Re: Spinlock performance improvement proposal

From: "D(dot) Hageman" <dhageman(at)dracken(dot)com>
To: Ian Lance Taylor <ian(at)airs(dot)com>
Cc: mlw <markw(at)mohawksoft(dot)com>, "pgsql-hackers(at)postgresql(dot)org" <pgsql-hackers(at)postgresql(dot)org>
Subject: Re: Spinlock performance improvement proposal
Date: 2001-09-26 23:18:08
Message-ID: Pine.LNX.4.33.0109261733050.2225-100000@typhon.dracken.com
Views: Raw Message | Whole Thread | Download mbox | Resend email
Thread:
Lists: pgsql-hackers

On 26 Sep 2001, Ian Lance Taylor wrote:
>
> > Save for the fact that the kernel can switch between threads faster then
> > it can switch processes considering threads share the same address space,
> > stack, code, etc. If need be sharing the data between threads is much
> > easier then sharing between processes.
>
> When using a kernel threading model, it's not obvious to me that the
> kernel will switch between threads much faster than it will switch
> between processes. As far as I can see, the only potential savings is
> not reloading the pointers to the page tables. That is not nothing,
> but it is also not a lot.

It is my understanding that avoiding a full context switch of the
processor can be of a significant advantage. This is especially important
on processor architectures that can be kinda slow at doing it (x86). I
will admit that most modern kernels have features that assist software
packages utilizing the forking model (copy on write for instance).
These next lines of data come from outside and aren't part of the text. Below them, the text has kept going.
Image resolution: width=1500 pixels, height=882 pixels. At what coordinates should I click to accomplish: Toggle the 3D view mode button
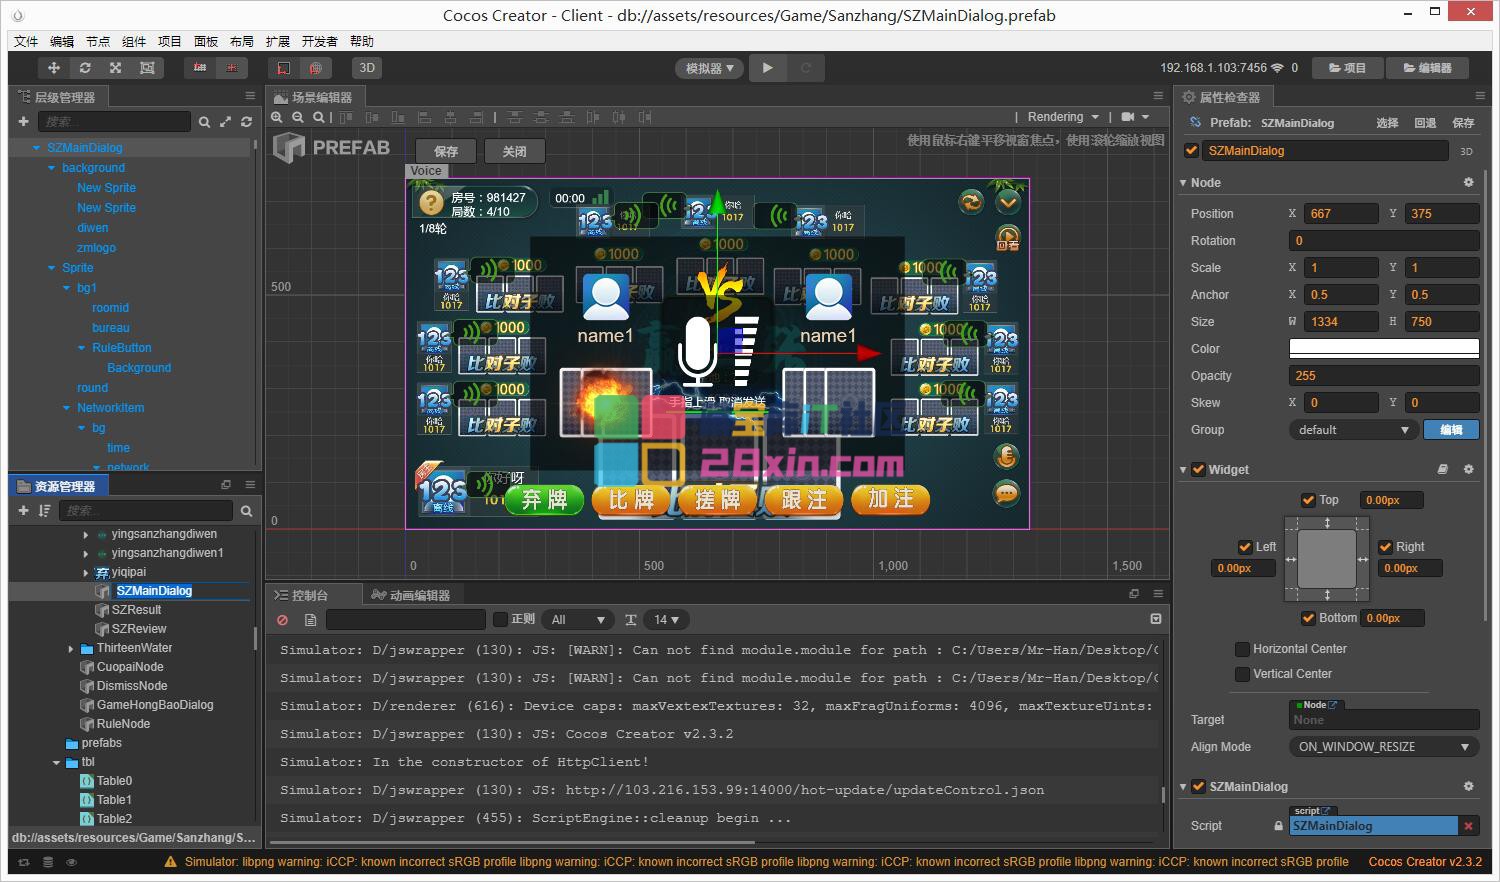pos(367,68)
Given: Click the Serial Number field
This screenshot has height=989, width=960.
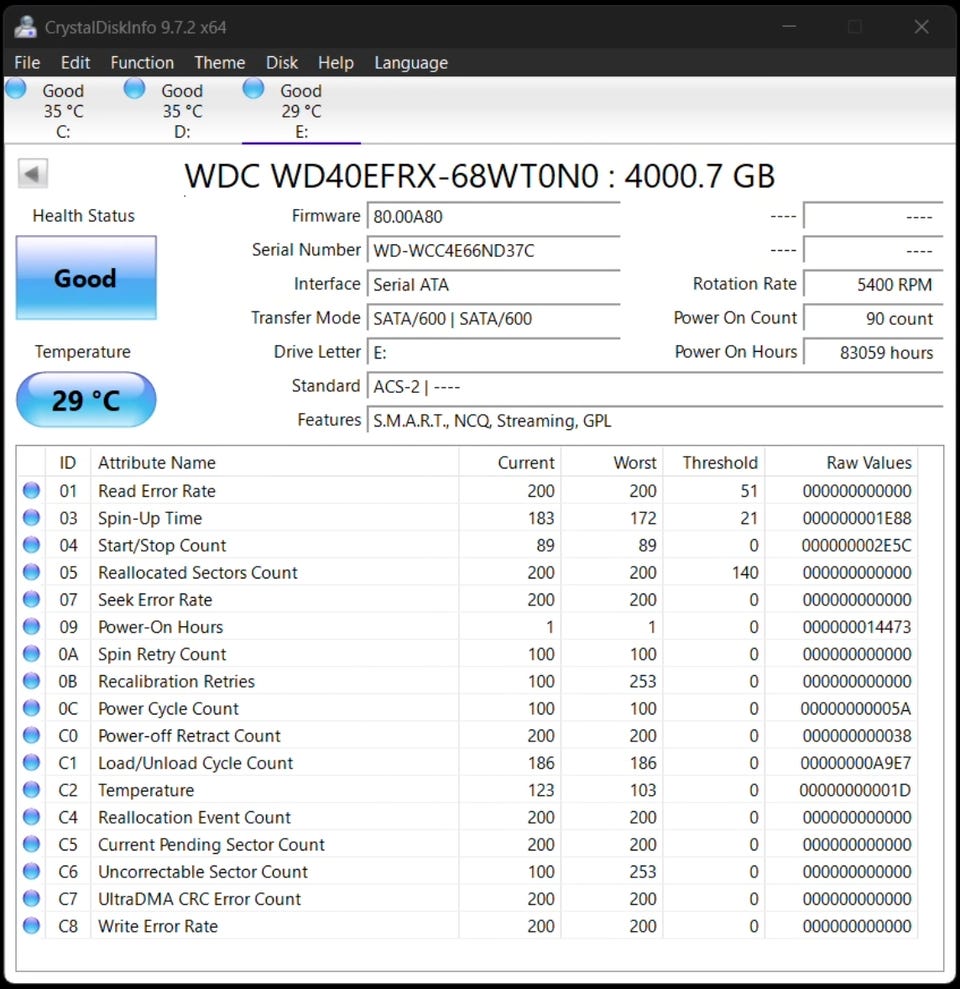Looking at the screenshot, I should (x=494, y=251).
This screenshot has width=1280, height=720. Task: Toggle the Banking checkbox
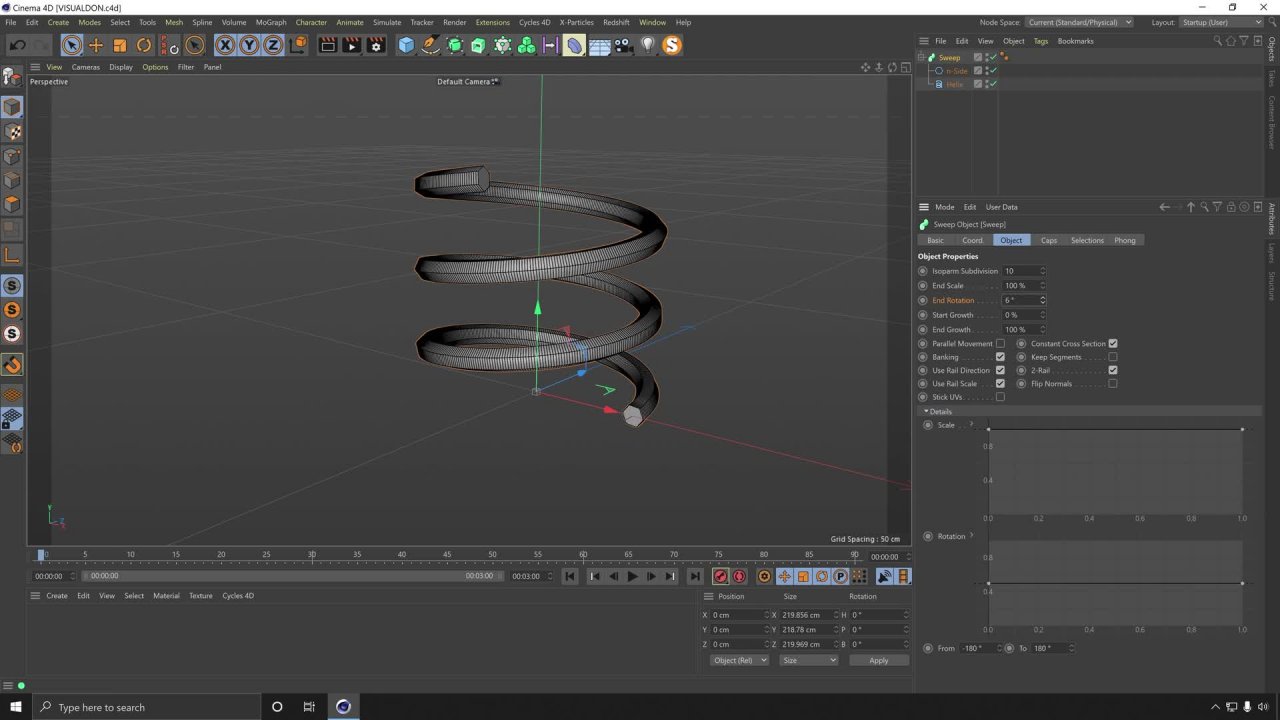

It is
also my impression that these do a good job. I am the kind of guy that
looks towards the future (as in a year, year and half or so) and say that
processors will hopefully get faster at context switching and more and
more kernels will implement these algorithms to speed up the forking
model. At the same time, I see more and more processors being shoved into
a single box and it appears that the threads model works better on these
type of systems.

> > I can't comment on the "isolate data" line. I am still trying to figure
> > that one out.
>
> Sometimes you need data which is specific to a particular thread.

When you need data that is specific to a thread you use a TSD (Thread
Specific Data).

> Basically, you have to look at every global variable in the Postgres
> backend, and determine whether to share it among all threads or to
> make it thread-specific.

Yes, if one was to implement threads into PostgreSQL I would think that
some re-writing would be in order of several areas. Like I said before,
give a person a chance to restructure things so future TODO items wouldn't
be so hard to implement. Personally, I like to stay away from global
variables as much as possible. They just get you into trouble.

> > That last line is a troll if I every saw it ;-) I will agree that threads
> > isn't for everything and that it has costs just like everything else. Let
> > me stress that last part - like everything else. Certain costs exist in
> > the present model, nothing is - how should we say ... perfect.
>
> When writing in C, threading inevitably loses robustness. Erratic
> behaviour by one thread, perhaps in a user defined function, can
> subtly corrupt the entire system, rather than just that thread. Part
> of defensive programming is building barriers between different parts
> of a system. Process boundaries are a powerful barrier.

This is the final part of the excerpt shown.